Couple of days ago I successfully installed miniconda on cluster using the following command:

wget https://repo.anaconda.com/miniconda/Miniconda3-latest-Linux-x86_64.sh
sh Miniconda3-latest-Linux-x86_64.sh
source ~/.bashrc

Not sure if it will work for you on your cluster, but please check it out.

baehsung · June 23, 2021, 8:13pm

Thanks timanix,

I successfully installed miniconda and qiime2 under conda environment. For analyzing my 16S seqs, what i have to do as an initial step? Do I have to get codes necessary for that analysis? If so, would you mind letting me know the steps and/or DOCs describing that? Best regards.

ChrisKeefe · June 24, 2021, 12:32am

@baehsung, please spend some time with the tutorials. There's a lot of good information in there. "Moving pictures" and "parkinson's mouse" are good examples of some of the basic things you can do with 16s in QIIME 2.

baehsung · June 26, 2021, 1:27am

Thanks for all your helps.

Now, I am successfully running qiime2 within the conda environment. I could activate qiime2 with the code "source activate qiime2-2021.4". But I don't know how to leave the running qiime2. I have tried using "deactivate, bash deactivate, or conda deactivate qiime2-2021.4", but they did not work. Do you have code for this?

timanix · June 27, 2021, 7:23pm

Hi, you almost guessed it!
The right one is conda deactivate. The same command is valid for other conda environments as well.

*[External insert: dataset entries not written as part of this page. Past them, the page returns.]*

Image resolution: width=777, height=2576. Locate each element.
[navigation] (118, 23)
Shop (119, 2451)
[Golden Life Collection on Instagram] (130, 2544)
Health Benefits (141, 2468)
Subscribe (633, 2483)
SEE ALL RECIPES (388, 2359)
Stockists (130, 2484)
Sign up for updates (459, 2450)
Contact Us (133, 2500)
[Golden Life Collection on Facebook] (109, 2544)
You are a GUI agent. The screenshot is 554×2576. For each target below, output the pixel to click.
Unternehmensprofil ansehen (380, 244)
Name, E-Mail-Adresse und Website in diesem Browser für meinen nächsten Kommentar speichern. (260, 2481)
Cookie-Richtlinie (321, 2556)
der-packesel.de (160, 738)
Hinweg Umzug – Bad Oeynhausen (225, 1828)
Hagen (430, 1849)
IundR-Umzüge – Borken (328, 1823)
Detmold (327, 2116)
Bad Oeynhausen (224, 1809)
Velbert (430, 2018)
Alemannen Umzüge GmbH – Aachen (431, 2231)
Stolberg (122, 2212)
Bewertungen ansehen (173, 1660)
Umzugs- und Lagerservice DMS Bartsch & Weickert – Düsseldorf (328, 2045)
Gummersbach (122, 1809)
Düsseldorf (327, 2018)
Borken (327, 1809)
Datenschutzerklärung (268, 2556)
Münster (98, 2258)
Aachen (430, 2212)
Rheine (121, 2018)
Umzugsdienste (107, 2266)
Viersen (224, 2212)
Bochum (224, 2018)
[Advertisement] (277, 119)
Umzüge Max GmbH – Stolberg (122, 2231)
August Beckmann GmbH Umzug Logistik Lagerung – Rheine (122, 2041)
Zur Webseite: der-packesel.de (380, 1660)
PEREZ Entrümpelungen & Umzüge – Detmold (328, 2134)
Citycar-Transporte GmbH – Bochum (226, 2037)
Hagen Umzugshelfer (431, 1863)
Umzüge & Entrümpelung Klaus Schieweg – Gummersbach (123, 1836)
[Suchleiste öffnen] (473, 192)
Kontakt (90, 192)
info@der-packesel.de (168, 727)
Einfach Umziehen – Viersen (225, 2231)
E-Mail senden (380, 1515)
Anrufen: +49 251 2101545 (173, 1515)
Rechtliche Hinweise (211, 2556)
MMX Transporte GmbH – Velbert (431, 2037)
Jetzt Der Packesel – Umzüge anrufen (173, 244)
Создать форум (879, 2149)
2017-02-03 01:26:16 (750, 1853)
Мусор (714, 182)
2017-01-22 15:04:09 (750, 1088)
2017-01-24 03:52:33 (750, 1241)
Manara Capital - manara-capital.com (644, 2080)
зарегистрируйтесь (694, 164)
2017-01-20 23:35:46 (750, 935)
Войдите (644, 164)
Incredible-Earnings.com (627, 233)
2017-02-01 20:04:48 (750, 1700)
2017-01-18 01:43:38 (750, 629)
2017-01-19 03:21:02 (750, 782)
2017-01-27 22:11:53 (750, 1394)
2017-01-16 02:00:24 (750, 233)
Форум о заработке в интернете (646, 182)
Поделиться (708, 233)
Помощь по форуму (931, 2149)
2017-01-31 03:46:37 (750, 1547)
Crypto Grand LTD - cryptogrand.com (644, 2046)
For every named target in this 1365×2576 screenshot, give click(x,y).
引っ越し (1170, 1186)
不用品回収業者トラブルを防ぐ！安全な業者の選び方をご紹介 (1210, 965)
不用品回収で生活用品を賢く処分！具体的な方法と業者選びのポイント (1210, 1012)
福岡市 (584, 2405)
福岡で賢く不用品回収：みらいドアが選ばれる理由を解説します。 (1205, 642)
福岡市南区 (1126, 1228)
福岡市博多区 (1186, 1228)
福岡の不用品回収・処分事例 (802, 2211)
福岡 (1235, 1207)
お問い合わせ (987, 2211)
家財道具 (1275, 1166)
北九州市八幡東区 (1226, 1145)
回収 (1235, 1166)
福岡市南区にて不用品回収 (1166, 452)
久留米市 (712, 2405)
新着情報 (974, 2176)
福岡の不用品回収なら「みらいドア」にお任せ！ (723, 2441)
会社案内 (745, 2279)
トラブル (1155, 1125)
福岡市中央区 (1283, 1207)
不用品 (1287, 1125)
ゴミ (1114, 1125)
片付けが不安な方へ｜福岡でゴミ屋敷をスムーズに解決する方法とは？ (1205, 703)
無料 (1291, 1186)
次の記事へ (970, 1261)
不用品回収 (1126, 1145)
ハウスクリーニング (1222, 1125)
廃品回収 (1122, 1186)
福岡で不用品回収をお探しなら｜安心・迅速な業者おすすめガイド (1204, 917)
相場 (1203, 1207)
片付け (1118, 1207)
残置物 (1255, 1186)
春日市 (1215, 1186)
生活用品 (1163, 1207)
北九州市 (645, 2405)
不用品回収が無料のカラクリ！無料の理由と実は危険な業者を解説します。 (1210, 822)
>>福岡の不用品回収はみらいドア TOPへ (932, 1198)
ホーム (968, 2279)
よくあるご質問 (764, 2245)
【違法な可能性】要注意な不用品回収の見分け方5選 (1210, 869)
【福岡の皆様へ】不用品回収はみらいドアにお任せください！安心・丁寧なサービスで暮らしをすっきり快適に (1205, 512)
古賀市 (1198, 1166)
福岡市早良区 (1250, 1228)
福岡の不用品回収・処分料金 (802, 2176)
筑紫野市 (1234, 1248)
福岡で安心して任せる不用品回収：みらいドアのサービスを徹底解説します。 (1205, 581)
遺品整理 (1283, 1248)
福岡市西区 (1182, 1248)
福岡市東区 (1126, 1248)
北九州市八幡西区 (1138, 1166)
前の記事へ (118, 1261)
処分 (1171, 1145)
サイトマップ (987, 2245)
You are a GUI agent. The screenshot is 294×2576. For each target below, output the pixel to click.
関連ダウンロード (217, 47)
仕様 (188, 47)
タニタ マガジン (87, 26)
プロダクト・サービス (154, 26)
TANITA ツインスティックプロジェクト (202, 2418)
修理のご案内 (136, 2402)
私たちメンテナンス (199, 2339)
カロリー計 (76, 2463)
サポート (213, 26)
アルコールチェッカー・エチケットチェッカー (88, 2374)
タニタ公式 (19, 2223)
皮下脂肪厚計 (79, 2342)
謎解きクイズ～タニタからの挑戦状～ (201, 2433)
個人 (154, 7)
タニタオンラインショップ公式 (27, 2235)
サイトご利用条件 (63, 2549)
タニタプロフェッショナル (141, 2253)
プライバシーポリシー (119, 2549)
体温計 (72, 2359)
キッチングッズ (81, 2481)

ChrisKeefe · June 28, 2021, 4:10pm

Consider bookmarking this page from the conda documentation, @baehsung. I find it useful very often.

baehsung · June 29, 2021, 7:21pm

Thanks guys for your answer and inform on conda doc.

I successfully made classifier, and made progresses more.
Now, I am in front of alpha and beta diversity analysis, which need to sampling depth.

Wound you mind letting me know how to convert stats.qza to stats.qzv? I want to see the depth thorough qiime2 view.

ChrisKeefe · June 30, 2021, 3:51pm

If you can't find what you're looking for there, please open a new topic for your new question. We try to keep topics on this forum focused on a single question.